Like Brando, Burns lives by his own rules - indeed, in many ways he is a law unto himself. The similarities end there. Burns despises both the US government and the common working man, referring to his workers as 'wage donkeys' and 'Eddie punch-clock'. His desire for absolute power and infinite wealth starkly contrasts with his frail, diseased frame. Monty Burns ranks 5th in international business magazine, Forbes' list of the top 15 fictional characters, perfectly sandwiched in between Lex Luthor and Scrooge McDuck.
The following profile is taken from thesimpsons.com web-site:
'C. Montgomery Burns, Springfield's richest man, built his atomic energy fortune from the ground up after inheriting his father's atom-splitting factory. As owner of the Springfield Nuclear Power Plant, he has been able to control local elections, manage a championship-winning baseball team, hold a chair on the board of Springfield University and build a contraption large enough to block out the sun and plunge the town into complete darkness. After a near-fatal shooting by Maggie Simpson and a brief bankruptcy almost ended his empire, Mr. Burns returned to the seat of power where he resides to this day. More misunderstood than evil, Mr. Burns may possess unparalleled power in Springfield, but he can barely lift a baseball bat. His hobbies include money fights with his assistant, Waylon Smithers, cultivating a wardrobe made entirely of innocent animals' pelts and courting some of Springfield's most eligible seniors like Jacqueline Bouvier (otherwise known as Marge Simpson's mother).'
Wikipedia also has an excellent, and very detailed, entry on the great man, noting that 'Mr. Burns' longevity has been credited to Satan, a weekly operation meant to stave off death for one more week, blood transfusions using young people's blood, and a state of homeostasis created by his having all diseases known to man.'
Here are some of my favourite quotes from Monty Burns:
Who is that goat-legged fellow? I like the cut of his jib.
Smithers - Ah, Prince of Darkness, sir. He's your eleven o'clock.
Compadres, it's imperative that we crush the freedom fighters before the start of the rainy season. And remember, a shiny new donkey for whoever brings me the head of Colonel Montoya.
Welcome, come on in. Ah, fresh victims for my ever-growing army of the undead.
Morons, pathetic morons in my employ, stealing my precious money.
You there, fill it (my car) up with petroleum distillate, and revulcanize my tires, posthaste!"
Release the hounds.
Oh yes, sitting--the great leveler. From the mightiest pharaoh to the lowliest peasant, who doesn't enjoy a good sit?
(Checking his stocks) Ah, 1929 right where I left off... oh... oh no... Smithers, why didn't you tell me about this market crash !
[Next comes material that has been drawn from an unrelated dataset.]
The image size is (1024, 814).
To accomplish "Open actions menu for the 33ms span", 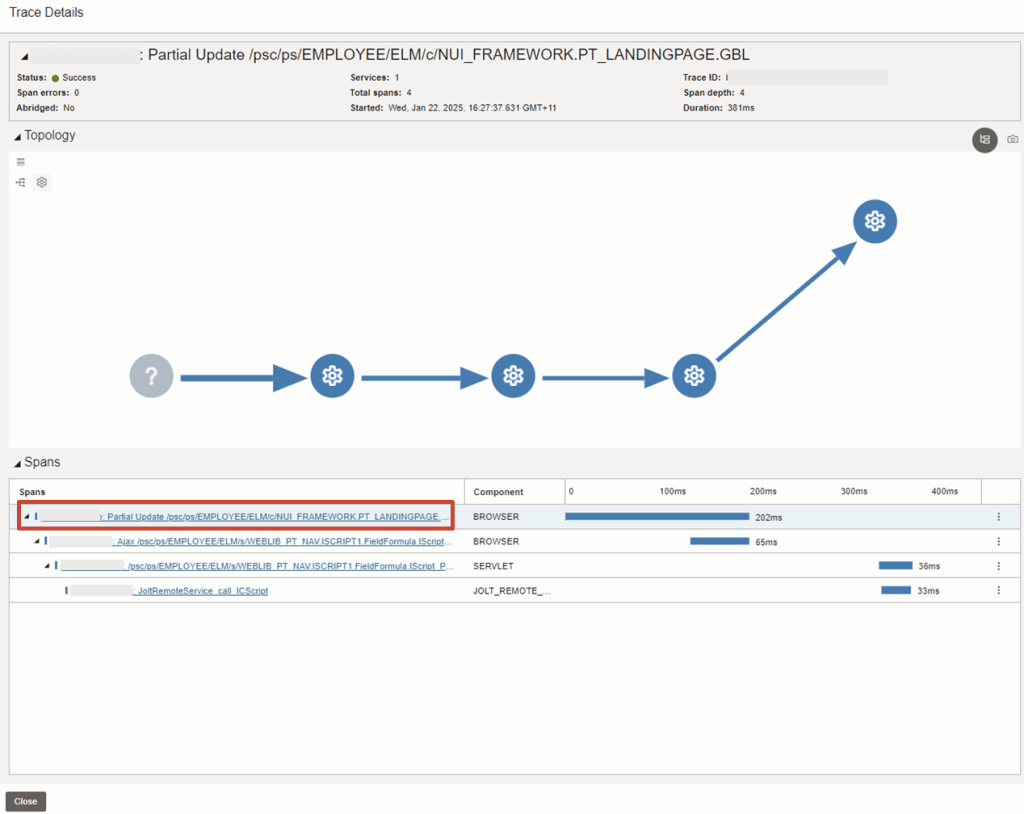I will coord(998,591).
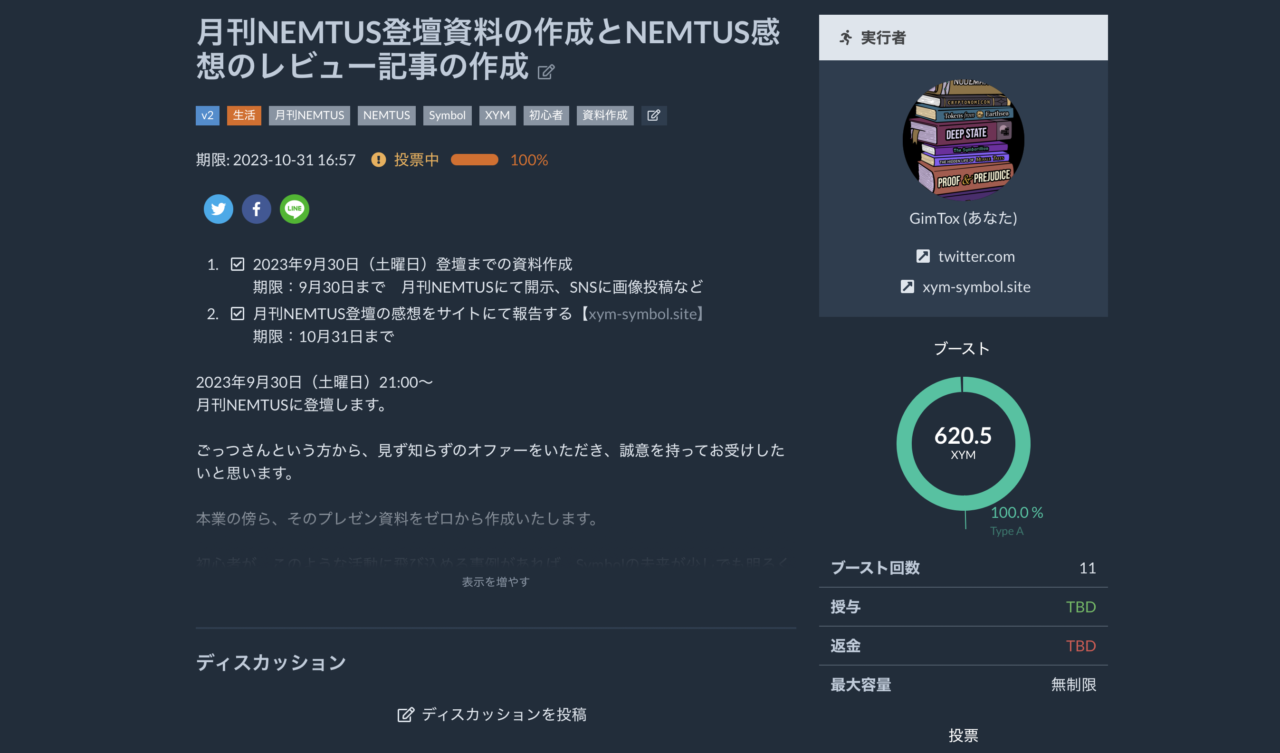
Task: Click the external link icon for twitter.com
Action: tap(923, 256)
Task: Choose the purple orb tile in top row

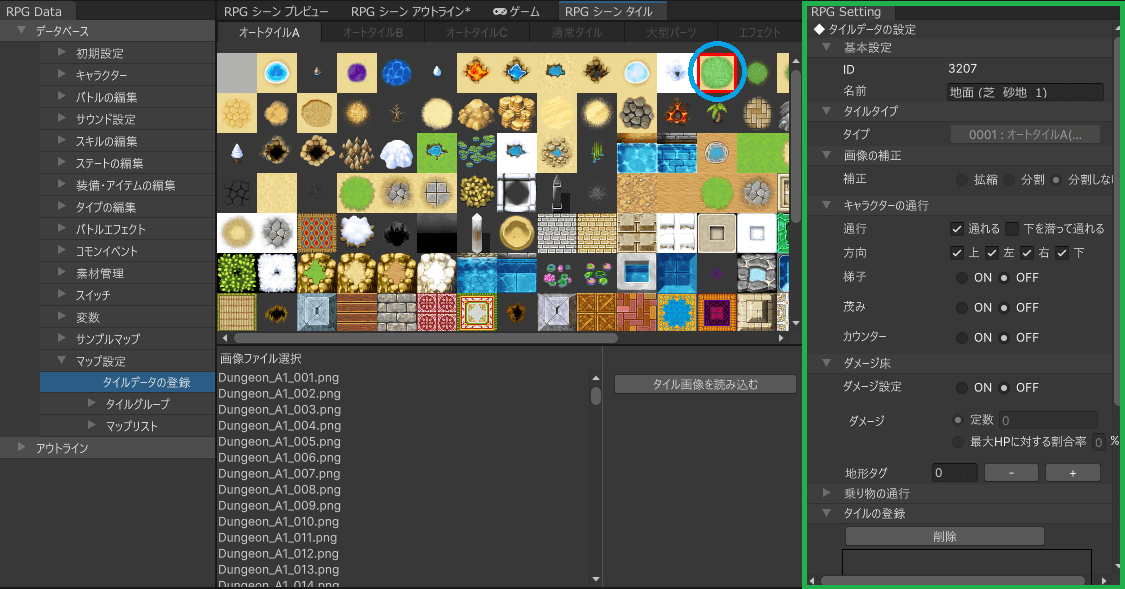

I don't like being outdoors Smithers, for one thing, there's too many fat children.
I could crush him like an ant. But it would be too easy. No, revenge is a dish best served cold. I'll bide my time until ... Oh, what the hell. I'll just crush him like an ant.
What good is money if it can't inspire terror in your fellow man?
I feel like such a free spirit, and I'm really enjoying this so-called...iced cream.
The watchdog of public safety, is there any lower form of life?
Well, that's odd ... I've just robbed a man of his livelihood, and yet I feel strangely empty. Tell you what, Smithers - have him beaten to a pulp.
This anonymous clan of slack-jawed troglodytes has cost me the election, and yet if I were to have them killed, I would be the one to go to jail. That's democracy for you.
I'll keep it short and sweet -- Family. Religion. Friendship. These are the three demons you must slay if you wish to succeed in business.
Mr.Burns (To Homer): One more thing...You must find the Jade Monkey before the next full moon!
Smithers: Actually sir, we found the jade monkey. It was in your glove compartment.
Mr.Burns: And the road maps, and the driving gloves?!
Smithers: Yes, sir.
Mr.Burns:Then its all falling into place!
Fat Tony is one of my top characters in the Simpsons. He is Springfield's mafia don, and is involved in all kinds of scams - my favourite best being when he 'won' the contract to supply the Springfield school with milk and was busted by Chief Wiggum (via Homer) for using rat milk.
A few quotes from the fat man:
'You have 24 hours to give us the monies, and to show you we're serious, you have 12 hours.'
'I haven't cried this much since I paid to see Godfather III."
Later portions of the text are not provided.